** Problem description **
Retype the entries word for word, beginning with the line containing "Image resolution: width=1400" and ending with the line containing "Click the info icon next", both lines included.

[Element lookup records]

######

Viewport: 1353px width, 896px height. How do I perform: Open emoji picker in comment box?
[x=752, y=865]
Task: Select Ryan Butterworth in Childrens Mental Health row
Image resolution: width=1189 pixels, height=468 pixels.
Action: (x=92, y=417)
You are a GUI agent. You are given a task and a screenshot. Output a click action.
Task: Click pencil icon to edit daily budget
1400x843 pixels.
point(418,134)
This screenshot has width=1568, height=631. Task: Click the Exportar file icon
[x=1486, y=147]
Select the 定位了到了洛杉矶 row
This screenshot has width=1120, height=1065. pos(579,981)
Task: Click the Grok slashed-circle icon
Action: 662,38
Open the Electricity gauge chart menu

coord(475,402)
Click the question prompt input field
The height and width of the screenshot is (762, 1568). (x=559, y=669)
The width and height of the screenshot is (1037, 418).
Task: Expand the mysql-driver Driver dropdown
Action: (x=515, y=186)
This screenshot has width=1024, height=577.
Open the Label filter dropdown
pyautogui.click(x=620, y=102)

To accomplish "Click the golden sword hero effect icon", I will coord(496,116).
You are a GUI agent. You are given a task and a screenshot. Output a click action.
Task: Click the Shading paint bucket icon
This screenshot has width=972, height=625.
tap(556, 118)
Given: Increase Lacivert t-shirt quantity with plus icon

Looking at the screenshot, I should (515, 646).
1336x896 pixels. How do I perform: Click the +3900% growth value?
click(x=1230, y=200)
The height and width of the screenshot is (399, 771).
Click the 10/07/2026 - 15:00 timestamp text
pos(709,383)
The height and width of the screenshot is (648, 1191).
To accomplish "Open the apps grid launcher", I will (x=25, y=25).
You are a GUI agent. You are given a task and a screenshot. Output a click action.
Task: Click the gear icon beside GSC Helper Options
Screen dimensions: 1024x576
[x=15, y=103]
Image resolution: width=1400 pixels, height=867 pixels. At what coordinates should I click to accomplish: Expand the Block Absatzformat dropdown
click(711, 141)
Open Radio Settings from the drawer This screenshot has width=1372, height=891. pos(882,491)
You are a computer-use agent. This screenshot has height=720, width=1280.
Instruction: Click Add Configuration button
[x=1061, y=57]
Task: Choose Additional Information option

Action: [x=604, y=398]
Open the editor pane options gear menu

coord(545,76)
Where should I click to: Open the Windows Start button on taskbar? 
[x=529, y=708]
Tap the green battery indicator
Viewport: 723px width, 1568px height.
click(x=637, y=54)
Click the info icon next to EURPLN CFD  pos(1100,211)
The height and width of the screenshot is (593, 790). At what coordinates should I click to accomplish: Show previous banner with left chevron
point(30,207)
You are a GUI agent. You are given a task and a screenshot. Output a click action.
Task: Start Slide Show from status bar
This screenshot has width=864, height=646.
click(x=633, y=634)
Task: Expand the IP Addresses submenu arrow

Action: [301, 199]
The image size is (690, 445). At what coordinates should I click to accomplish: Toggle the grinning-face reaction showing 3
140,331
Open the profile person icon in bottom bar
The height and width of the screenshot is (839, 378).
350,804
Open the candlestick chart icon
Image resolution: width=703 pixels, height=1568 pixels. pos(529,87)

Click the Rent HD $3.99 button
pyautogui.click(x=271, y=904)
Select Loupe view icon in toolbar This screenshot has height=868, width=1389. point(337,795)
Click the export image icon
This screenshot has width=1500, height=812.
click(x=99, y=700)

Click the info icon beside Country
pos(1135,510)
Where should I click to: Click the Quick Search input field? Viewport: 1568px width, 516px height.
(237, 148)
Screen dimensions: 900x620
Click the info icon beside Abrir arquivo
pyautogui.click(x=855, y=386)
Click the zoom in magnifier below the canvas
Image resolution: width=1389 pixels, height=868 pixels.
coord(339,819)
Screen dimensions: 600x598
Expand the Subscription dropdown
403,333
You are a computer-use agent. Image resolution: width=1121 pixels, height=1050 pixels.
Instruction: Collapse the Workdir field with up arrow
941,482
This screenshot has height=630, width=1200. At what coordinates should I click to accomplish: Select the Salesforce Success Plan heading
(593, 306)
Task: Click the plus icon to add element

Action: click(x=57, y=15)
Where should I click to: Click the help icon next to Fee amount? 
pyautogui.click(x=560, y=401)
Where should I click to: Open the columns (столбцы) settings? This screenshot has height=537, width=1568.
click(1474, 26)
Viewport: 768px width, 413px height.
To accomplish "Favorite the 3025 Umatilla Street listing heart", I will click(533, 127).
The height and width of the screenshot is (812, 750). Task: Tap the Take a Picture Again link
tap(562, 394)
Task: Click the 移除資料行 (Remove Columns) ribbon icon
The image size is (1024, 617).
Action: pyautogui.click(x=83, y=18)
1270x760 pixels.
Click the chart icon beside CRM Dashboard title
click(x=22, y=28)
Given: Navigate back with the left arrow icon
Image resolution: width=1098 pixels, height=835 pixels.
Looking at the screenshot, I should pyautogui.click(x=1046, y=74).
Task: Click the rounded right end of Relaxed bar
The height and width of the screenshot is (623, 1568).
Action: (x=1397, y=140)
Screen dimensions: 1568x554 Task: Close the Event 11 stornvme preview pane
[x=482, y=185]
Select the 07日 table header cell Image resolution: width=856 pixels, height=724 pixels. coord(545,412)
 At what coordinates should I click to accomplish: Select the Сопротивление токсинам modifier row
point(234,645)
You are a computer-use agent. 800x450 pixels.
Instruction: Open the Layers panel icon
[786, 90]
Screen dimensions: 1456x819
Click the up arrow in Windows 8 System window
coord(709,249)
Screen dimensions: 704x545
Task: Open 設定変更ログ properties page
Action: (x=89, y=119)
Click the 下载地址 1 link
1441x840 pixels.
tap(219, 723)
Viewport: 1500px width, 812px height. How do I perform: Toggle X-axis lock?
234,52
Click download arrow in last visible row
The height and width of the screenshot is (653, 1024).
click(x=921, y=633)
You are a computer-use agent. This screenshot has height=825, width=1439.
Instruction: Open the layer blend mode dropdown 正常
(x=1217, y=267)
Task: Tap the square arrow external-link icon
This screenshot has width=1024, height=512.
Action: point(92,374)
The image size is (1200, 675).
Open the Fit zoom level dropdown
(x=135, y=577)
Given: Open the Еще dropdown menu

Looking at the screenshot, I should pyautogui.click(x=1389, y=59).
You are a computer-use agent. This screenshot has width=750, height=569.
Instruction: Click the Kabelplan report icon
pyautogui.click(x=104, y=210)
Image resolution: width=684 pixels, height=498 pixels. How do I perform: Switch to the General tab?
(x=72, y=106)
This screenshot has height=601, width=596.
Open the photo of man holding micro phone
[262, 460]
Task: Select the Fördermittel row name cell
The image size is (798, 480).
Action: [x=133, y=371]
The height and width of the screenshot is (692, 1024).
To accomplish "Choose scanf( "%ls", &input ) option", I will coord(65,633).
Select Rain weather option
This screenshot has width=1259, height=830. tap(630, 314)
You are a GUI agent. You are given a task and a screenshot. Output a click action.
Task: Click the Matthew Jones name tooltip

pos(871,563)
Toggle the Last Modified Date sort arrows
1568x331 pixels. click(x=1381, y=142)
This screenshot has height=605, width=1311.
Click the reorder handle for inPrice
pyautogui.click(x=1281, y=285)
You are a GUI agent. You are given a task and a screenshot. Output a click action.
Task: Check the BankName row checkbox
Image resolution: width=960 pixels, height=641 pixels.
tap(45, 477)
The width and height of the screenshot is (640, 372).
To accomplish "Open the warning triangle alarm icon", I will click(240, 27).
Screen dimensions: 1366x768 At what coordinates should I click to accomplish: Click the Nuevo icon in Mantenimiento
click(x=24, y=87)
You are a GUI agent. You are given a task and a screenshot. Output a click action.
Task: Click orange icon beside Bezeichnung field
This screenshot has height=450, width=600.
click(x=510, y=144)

######

** Result below **
Image resolution: width=1400 pixels, height=867 pixels. At what coordinates should I click to accomplish: Expand the Block Absatzformat dropdown
click(711, 141)
Open Radio Settings from the drawer This screenshot has width=1372, height=891. pos(882,491)
You are a computer-use agent. This screenshot has height=720, width=1280.
Instruction: Click Add Configuration button
[x=1061, y=57]
Task: Choose Additional Information option

Action: [x=604, y=398]
Open the editor pane options gear menu

coord(545,76)
Where should I click to: Open the Windows Start button on taskbar? 
[x=529, y=708]
Tap the green battery indicator
Viewport: 723px width, 1568px height.
click(x=637, y=54)
Click the info icon next to EURPLN CFD  pos(1100,211)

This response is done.